Dataset items
+--

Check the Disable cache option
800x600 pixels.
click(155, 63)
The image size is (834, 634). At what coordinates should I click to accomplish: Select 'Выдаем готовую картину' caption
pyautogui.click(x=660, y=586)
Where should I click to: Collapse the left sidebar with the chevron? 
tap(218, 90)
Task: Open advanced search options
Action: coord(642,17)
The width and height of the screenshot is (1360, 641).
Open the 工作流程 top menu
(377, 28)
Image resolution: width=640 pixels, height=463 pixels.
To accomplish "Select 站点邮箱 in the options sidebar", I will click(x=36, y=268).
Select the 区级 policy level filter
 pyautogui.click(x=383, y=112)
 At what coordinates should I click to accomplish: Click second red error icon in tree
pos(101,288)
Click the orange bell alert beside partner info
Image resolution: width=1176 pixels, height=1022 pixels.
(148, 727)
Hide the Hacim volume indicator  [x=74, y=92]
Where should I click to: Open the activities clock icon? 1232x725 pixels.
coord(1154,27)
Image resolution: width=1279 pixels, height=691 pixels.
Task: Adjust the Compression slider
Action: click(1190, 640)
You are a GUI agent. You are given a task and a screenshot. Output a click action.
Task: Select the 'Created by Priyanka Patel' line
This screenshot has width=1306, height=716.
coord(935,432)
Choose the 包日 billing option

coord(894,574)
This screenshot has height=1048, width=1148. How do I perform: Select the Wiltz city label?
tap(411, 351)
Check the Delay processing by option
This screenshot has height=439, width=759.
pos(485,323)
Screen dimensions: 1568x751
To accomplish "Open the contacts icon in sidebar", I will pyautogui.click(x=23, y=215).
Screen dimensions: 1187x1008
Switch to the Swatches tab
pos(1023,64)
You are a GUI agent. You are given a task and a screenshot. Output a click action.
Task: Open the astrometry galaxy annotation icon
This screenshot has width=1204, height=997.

+--

#### What is asked:
Please reproduce the items word for word, beginning with the line that contains "Choose the 包日 billing option" and continuing through the last line of the items.

#### Answer to this task:
Choose the 包日 billing option

coord(894,574)
This screenshot has height=1048, width=1148. How do I perform: Select the Wiltz city label?
tap(411, 351)
Check the Delay processing by option
This screenshot has height=439, width=759.
pos(485,323)
Screen dimensions: 1568x751
To accomplish "Open the contacts icon in sidebar", I will pyautogui.click(x=23, y=215).
Screen dimensions: 1187x1008
Switch to the Swatches tab
pos(1023,64)
You are a GUI agent. You are given a task and a screenshot. Output a click action.
Task: Open the astrometry galaxy annotation icon
This screenshot has width=1204, height=997.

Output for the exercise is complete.